→ **PROBLEM DETAILS**
Your answer must be one number: the count of lines below that include "computer".

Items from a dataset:
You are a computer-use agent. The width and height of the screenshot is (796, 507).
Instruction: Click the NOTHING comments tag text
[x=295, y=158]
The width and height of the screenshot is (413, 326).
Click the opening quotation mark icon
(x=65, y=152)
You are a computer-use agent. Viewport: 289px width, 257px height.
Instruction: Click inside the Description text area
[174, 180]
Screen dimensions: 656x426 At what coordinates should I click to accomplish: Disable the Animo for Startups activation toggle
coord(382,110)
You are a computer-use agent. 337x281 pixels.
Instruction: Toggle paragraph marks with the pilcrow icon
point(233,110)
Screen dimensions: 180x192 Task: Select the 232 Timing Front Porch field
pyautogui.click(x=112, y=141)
==
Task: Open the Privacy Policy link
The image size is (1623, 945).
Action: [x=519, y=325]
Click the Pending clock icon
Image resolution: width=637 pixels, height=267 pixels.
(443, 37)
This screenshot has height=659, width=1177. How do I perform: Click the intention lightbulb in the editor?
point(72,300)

→ **SOLUTION BELOW**
3